Liberalismus, translated as Liberalism : In the Classical Tradition (1985) by Ralph Raico
Repression by brute force is always a confession of the inability to make use of the better weapons of the intellect — better because they alone give promise of final success. This is the fundamental error from which Fascism suffers and which will ultimately cause its downfall..

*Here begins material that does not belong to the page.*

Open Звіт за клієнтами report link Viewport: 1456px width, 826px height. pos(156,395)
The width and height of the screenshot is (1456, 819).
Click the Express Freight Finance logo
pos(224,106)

  • Now it cannot be denied that the only way one can offer effective resistance to violent assaults is by violence. Against the weapons of the Bolsheviks, weapons must be used in reprisal, and it would be a mistake to display weakness before murderers. No liberal has ever called this into question. What distinguishes liberal from Fascist political tactics is not a difference of opinion in regard to the necessity of using armed force to resist armed attackers, but a difference in the fundamental estimation of the role of violence in a struggle for power. The great danger threatening domestic policy from the side of Fascism lies in its complete faith in the decisive power of violence. In order to assure success, one must be imbued with the will to victory and always proceed violently. This is its highest principle. What happens, however, when one's opponent, similarly animated by the will to be victorious, acts just as violently? The result must be a battle, a civil war. The ultimate victor to emerge from such conflicts will be the faction strongest in number. In the long run, a minority — even if it is composed of the most capable and energetic — cannot succeed in resisting the majority. The decisive question, therefore, always remains: How does one obtain a majority for one's own party? This, however, is a purely intellectual matter. It is a victory that can be won only with the weapons of the intellect, never by force. The suppression of all opposition by sheer violence is a most unsuitable way to win adherents to one's cause. Resort to naked force — that is, without justification in terms of intellectual arguments accepted by public opinion — merely gains new friends for those whom one is thereby trying to combat. In a battle between force and an idea, the latter always prevails.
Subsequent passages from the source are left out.